Sesungguhnya
Kerusakan Umat disebabkan oleh Kerusakan Penguasan, dan Kerusakan Penguasa disebabkan
oleh Kerusakan Ulama. Dan Kerusakan Ulama disebabkan oleh Cinta Dunia dan
Kedudukan
(Imam al-Ghazali)
Salah satu alasan Imam al-Ghazali menuliskan kitab
Ihya’ ‘Ulumuddin adalah karena melihat praktik keagamaan di zamannya
telah mengalami degradasi. Kondisi sosial yang
sangat terbelakang. Para cerdik-cendekiawan telah larut dalam
perdebatan, perpecahan dan fanatisme madzhab. Sementara di sisi yang lain,
masyarakat dilanda dengan kehilangan arah dan tujuan hidup sebenarnya. Akibatnya,
Palestina yang telah ratusan tahun dalam kekuasaan umat islam, jatuh ke tangan
pasukan salibis. Tahun 1099, pasukan Salib merebut Yerusallem. Setelah
meninggalkan Baghdad tahun 1095, pada akhir 1096, al-Ghazali pergi ke
Yerusalem. Pada bulan November-Desember 1096, al-Ghazali menunaikan ibadah haji
dan mengunjungi Alexandria.[1]
Dalam masa itulah Imam al-Ghazali menuliskan al-‘Ihya’ dan beberapa
kitab lainnya[2].
Mengapa
mesti menamai kitabnya dengan ‘Menghidupkan ilmu agama”?. Mengapa mesti ilmu
agama yang dihidupkan ?. Mengapa bukan merebut kekuasaan atau mempersiapkan
pasukan jihad ?.
Hal
ini sangat penting. Sebab saya yakin, ulama sekaliber al-Ghazali, tidak mungkin
memberikan judul kitab-kitabnya secara serampangan. Pemilihan kata tersebut
harus menjelaskan apa yang terjadi di zamannya. Dan seperti apa respon seorang
ulama terhadap kemunduran tersebut. Saya yakin betul, bagaimana penguasaan
al-Ghazali terhadap kosakata Bahasa Arab, sehingga penetapannya dalam kata-kata
yang singkat dan lugas menunjukkan makna yang tepat dari refleksi situasi saat
itu.
Dalam
pengantar Al-Ihya’, al-Ghazali menyebutkan kondisi tersebut:
…Orang yang berilmu
adalah mereka yang menjadi pembimbing menuju jalan dimaksud. Sebab, mereka
adalah pewaris para Nabi. Sebagian besar waktu telah mereka manfaatkan untuk
mereguknya (imu). Sementara orang-orang yang menjadi budak kebiasaan jahat
dengan menyia-nyiakan waktu juga tetap hidup; meski dalam kehampaan nilai
kesejatian. Adapun setan, berkuasa atas mayoritas jenis yang terakhir ini, dan
berbagai jenis dosa telah menyesatkan kehidupan mereka.
Mayoritas mereka
yang telah dikuasai oleh tipu-daya setan terlena dan lalai dalam gemerlapnya
hidup di dunia ini, serta kesenangan dan kenikmatan semu yang melingkupinya.

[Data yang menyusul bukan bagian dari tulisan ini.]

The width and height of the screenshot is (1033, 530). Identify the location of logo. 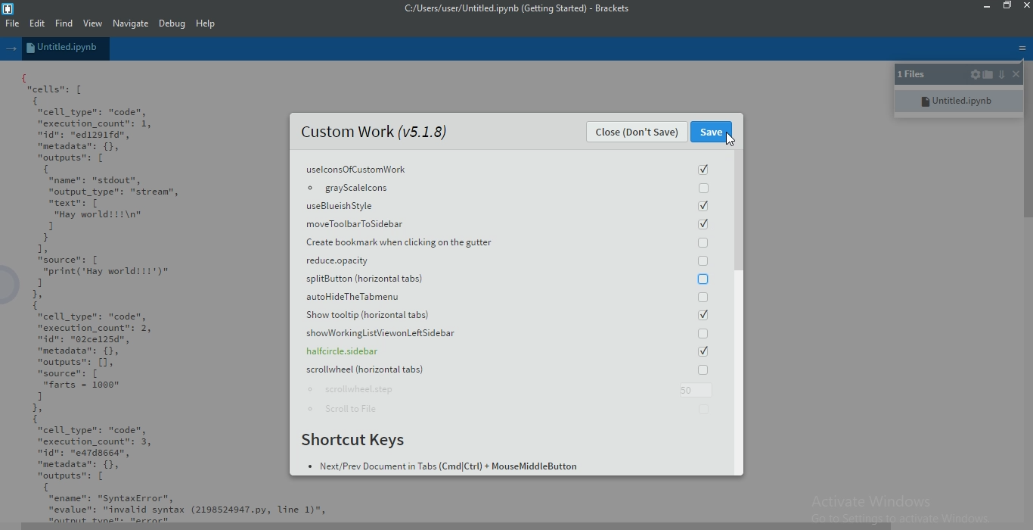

Oleh karena alasan itu pula mereka memandang yang baik sebagai keburukan, dan
sebaliknya yang buruk sebagai kebaikan. Bahkan, ilmu-ilmu agama mereka anggap
sebagai barang usang yang pantas dijauhi. Cahaya petunjuk hampir lenyap dari
muka bumi mereka.[3]
Kondisi
itu ternyata justru tidak disadari dengan benar oleh para ulama di zamannya. Mereka
justru larut dalam ilmu-ilmu mereka sendiri serta menjadikan otoritasnya dalam
masyarakat untuk membawa masyarakat bukan pada ketentuan yang benar. Melainkan untuk
kepentingan mereka sendiri. Dan agar ‘hegemoni’ mereka tetap dipertahankan meski
mereka justru merusak dan menghianati ilmu agama sendiri. Sehingga semakin
jelas-lah bagaiamana peran ulama yang seharusnya memandu ummat dalam kebenaran.

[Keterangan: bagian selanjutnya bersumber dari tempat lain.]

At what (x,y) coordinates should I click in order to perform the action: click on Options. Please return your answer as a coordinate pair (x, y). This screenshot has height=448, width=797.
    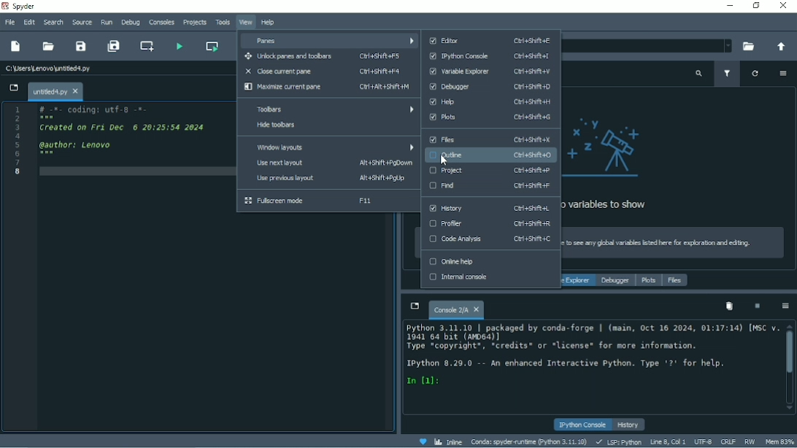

Mengawal serta menegakkan hujjah-hujjah ilmiyah atas kehinaan dunia dan
kutamaan akhirat. Semuanya menjadi mati. Ilmu agama, tidak lagi memiliki ruh.
Al-Ghazali
menulis:
Sebagian ulama memaksakan kehendak
pribadi masyarakat umum agar meyakini abhwa tidak ada ilmu selain yang biasa
dianggap (berkaitan) sebagai dimensi hukum (fikih)… Sebagian lagi berpendapat,
bahwa tidak ada ilmu kecuali jika ditinjau dari dimensi debat (jadal). Mereka
sangat mengharapkan kemenangan dirinya atas lawan dan mencari alat untuk
membuat lawan itu terdiam….[4]
Dengan
demikian, urusan umat menjadi kacau. Ilmu hikmah dan akhirat yang seharusnya
menjadi terpuji (praiseworthy) karena ketinggiannya dalam
syariat, menjadi ilmu tercela (blameworthy)[5]

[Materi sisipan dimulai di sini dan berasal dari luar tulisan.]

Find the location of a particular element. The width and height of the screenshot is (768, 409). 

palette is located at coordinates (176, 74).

karena diarahkan pada tujuan-tujuan dunia dan tidak memberi pengaruh pada amal.
Al-Ghazali menjelaskan,
Adapun ilmu-ilmu mengenai urusan
akhirat dan ilmu-ilmu yang mengandung hikmah; sebagaimana yang pernah ditempuh
oleh para salaf as-shalih pada masa-masa awal Islam, sebagian besarnya telah
dirasa asing bagi umat islam saat ini. Ilmu-ilmu yang dimaksud telah
digambarkan oleh Allah Swt. Di dalam kitab suci-Nya dengan sebutan fikih,
hikmah, ilmu tauhid, cahaya, dan petunjuk. Kesemua ilmu itu seolah telah hanyut
dari relung terdalam sanubari umat ini akibat kelalaian mereka.[6]
Dari situlah, muncul
niat al-Gazali untuk tampil sebagai seorang ulama untuk memperbaiki kondisi dengan
menulis Ihya’ ‘Ulumuddin,
Dalam kondisi pemahaman yang kian
merosot dan diliputi kemadegan seperti itulah saya berpikir, bahwa telah tiba
saatnya saya menulis sebuah buku yang saya beri judul Ihya’Ulumuddin
(Menghidupkan Kembali Ilmu-Ilmu Agama).[7]
Penekanan
al-Ghazali dalam buku ini terlihat dengan membahaskan ‘ilmu’ di bab-bab awal
dan menjelaskan matinya ilmu agama itu, dengan berubahnya lima istilah agama.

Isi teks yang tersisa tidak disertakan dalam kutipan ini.